### Set task A
Answer these questions from the game review:
(i) What are the game's controls?
(ii) Where did the getting lost mainly occur?
(iii) Which game has an interface almost identical to this one?

### Text shown
------------------------------------------------------------------------

I found the game interface and controls to be very easy. There appear to be unlimited saves or at least a very generous number of saved slots. All saves are labeled with a time/date stamp, but the associated screen shot shows up to your left when scanning through saves.  The controls are the mouse. Movement is slideshow in appearance  - but the transitions are very smooth. Once stationary you have 360 degree panning available.  The overall interface is almost identical to Zork Nemesis. However, you can get a bit lost in some locations. This occurred primarily in the Mercenary Camp below the walls of the city.  Clicking on a forward arrow will carry you way past where you would expect to end up and you may spend some time back tracking in this area.  However once you are within Carthage, there are maps throughout the city and it is quite easy to get around. Later in the game - you get a map that allows you to go from place to place by using the map feature. I wish they had employed the same tool for the camps below Carthage. I am not sure why the interface had such inconsistencies and it is one black mark against an otherwise intriguing game. I was not thrilled with the constant wandering around I had to do whenever I was in this area of the game. Even after I felt fairly familiar with what was where - I still got momentarily lost and would have to back track.

------------------------------------------------------------------------

### Set task B
From the entries below, reproduce verbatim the stretch from the line containing "Screen dimensions: 1024x524" through the line containing "click(x=799, y=205)", both lines included.

### The input
------------------------------------------------------------------------

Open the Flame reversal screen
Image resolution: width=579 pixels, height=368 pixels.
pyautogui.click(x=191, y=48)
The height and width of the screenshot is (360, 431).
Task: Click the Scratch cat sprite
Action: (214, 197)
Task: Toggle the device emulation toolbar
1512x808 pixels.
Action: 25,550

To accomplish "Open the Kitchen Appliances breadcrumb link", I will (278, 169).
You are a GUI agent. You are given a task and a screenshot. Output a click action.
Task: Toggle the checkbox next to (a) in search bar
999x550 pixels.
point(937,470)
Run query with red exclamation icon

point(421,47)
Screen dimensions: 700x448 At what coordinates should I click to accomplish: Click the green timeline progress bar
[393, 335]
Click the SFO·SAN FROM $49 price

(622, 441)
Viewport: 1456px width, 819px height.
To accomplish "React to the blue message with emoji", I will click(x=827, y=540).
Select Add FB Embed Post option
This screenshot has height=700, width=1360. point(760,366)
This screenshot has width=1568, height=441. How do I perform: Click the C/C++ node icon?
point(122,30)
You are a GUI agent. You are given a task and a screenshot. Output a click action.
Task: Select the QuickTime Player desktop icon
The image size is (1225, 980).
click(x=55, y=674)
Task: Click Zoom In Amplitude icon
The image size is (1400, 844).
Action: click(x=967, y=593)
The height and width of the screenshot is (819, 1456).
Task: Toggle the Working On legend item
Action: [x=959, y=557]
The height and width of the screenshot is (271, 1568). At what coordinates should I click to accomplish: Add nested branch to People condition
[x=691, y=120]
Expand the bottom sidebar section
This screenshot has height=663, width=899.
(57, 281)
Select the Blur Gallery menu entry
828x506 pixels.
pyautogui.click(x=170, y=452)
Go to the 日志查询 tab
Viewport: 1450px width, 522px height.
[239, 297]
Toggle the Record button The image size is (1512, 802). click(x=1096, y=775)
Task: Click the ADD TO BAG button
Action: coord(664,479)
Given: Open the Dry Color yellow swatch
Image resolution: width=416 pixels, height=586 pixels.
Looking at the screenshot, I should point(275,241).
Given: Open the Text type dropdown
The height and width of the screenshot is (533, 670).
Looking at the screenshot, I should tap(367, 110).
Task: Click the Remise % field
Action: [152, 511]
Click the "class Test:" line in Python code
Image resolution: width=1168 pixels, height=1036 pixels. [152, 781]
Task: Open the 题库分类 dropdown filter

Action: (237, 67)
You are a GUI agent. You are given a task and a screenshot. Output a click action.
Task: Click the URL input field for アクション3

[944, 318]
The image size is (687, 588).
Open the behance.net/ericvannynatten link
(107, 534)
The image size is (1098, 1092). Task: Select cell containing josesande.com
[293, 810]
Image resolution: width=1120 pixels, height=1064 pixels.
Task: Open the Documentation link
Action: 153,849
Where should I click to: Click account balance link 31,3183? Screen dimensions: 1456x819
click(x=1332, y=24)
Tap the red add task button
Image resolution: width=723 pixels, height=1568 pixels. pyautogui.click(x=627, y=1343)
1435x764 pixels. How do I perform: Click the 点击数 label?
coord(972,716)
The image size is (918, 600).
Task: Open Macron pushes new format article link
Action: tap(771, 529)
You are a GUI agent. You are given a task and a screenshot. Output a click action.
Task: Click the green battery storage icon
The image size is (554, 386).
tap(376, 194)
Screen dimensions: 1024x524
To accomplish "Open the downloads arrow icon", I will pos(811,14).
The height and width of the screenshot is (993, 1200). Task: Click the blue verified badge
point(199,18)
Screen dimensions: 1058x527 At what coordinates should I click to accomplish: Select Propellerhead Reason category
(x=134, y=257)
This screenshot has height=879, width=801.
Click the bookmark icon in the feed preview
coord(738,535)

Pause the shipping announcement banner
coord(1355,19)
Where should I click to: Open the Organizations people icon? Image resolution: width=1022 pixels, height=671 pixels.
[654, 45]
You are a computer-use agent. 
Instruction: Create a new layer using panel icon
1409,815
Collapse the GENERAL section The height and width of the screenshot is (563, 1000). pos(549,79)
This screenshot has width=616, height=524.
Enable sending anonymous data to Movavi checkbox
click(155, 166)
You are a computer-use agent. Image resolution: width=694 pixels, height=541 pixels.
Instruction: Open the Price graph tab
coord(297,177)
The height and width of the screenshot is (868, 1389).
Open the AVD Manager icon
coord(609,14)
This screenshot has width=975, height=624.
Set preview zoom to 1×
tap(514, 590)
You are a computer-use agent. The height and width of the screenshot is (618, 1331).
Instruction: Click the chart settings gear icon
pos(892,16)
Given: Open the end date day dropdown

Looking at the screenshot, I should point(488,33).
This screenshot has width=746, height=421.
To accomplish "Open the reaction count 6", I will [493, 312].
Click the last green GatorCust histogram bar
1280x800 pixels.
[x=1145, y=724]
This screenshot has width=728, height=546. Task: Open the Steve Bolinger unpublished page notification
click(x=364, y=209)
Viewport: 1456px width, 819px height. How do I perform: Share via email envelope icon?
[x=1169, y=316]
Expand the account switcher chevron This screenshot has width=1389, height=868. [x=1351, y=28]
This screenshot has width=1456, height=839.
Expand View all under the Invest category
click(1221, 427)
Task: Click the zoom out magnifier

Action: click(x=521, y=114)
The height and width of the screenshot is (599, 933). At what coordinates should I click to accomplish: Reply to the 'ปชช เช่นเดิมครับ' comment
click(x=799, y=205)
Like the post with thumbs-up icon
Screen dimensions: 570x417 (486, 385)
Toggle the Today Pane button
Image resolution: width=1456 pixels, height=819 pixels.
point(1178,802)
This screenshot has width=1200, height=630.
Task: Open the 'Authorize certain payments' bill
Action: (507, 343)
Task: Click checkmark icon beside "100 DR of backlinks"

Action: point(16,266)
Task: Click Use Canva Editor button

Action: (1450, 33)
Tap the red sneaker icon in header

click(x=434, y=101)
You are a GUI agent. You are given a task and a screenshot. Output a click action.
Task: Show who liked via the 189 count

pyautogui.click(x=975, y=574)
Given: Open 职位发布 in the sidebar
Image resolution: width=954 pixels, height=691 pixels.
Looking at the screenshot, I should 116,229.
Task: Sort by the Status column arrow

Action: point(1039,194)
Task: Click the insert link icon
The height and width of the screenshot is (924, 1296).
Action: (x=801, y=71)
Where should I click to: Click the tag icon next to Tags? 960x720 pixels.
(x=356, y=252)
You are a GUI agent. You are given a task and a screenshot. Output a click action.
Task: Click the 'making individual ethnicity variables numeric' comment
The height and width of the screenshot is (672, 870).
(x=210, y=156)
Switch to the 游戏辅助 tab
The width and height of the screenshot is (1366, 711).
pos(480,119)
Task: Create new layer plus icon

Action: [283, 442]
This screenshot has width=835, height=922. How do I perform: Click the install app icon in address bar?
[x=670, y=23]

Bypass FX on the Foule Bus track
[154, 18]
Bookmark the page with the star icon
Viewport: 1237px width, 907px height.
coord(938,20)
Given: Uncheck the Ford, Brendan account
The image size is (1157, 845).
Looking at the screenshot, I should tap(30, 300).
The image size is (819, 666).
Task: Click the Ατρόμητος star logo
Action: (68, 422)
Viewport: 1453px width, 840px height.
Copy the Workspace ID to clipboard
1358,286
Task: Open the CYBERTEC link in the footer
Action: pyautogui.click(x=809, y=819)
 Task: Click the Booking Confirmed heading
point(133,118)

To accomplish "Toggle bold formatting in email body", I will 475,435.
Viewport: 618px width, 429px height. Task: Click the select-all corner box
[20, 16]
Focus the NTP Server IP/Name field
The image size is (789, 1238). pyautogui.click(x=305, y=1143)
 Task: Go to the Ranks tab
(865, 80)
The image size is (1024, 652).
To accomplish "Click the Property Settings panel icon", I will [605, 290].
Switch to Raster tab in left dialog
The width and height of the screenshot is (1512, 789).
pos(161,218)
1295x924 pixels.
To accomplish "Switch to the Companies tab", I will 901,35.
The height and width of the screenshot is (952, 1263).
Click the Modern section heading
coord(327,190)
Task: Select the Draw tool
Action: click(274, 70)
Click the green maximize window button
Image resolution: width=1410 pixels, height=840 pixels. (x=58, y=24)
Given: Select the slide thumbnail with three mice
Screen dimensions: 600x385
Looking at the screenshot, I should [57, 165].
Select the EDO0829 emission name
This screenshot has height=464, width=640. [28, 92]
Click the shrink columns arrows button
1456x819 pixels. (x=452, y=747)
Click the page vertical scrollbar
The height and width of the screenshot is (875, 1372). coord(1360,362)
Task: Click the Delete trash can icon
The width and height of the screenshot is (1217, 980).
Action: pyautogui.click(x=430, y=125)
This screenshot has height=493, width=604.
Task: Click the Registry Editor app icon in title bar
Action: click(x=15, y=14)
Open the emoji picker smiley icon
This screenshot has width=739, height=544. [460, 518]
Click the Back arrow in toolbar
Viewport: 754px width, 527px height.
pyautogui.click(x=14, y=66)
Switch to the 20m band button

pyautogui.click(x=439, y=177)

------------------------------------------------------------------------

### Exercise result A
(i) The mouse.
(ii) In the Mercenary Camp below the walls of the city.
(iii) Zork Nemesis.

### Exercise result B
Screen dimensions: 1024x524
To accomplish "Open the downloads arrow icon", I will pos(811,14).
The height and width of the screenshot is (993, 1200). Task: Click the blue verified badge
point(199,18)
Screen dimensions: 1058x527 At what coordinates should I click to accomplish: Select Propellerhead Reason category
(x=134, y=257)
This screenshot has height=879, width=801.
Click the bookmark icon in the feed preview
coord(738,535)

Pause the shipping announcement banner
coord(1355,19)
Where should I click to: Open the Organizations people icon? Image resolution: width=1022 pixels, height=671 pixels.
[654, 45]
You are a computer-use agent. 
Instruction: Create a new layer using panel icon
1409,815
Collapse the GENERAL section The height and width of the screenshot is (563, 1000). pos(549,79)
This screenshot has width=616, height=524.
Enable sending anonymous data to Movavi checkbox
click(155, 166)
You are a computer-use agent. Image resolution: width=694 pixels, height=541 pixels.
Instruction: Open the Price graph tab
coord(297,177)
The height and width of the screenshot is (868, 1389).
Open the AVD Manager icon
coord(609,14)
This screenshot has width=975, height=624.
Set preview zoom to 1×
tap(514, 590)
You are a computer-use agent. The height and width of the screenshot is (618, 1331).
Instruction: Click the chart settings gear icon
pos(892,16)
Given: Open the end date day dropdown

Looking at the screenshot, I should point(488,33).
This screenshot has width=746, height=421.
To accomplish "Open the reaction count 6", I will [493, 312].
Click the last green GatorCust histogram bar
1280x800 pixels.
[x=1145, y=724]
This screenshot has width=728, height=546. Task: Open the Steve Bolinger unpublished page notification
click(x=364, y=209)
Viewport: 1456px width, 819px height. How do I perform: Share via email envelope icon?
[x=1169, y=316]
Expand the account switcher chevron This screenshot has width=1389, height=868. [x=1351, y=28]
This screenshot has width=1456, height=839.
Expand View all under the Invest category
click(1221, 427)
Task: Click the zoom out magnifier

Action: click(x=521, y=114)
The height and width of the screenshot is (599, 933). At what coordinates should I click to accomplish: Reply to the 'ปชช เช่นเดิมครับ' comment
click(x=799, y=205)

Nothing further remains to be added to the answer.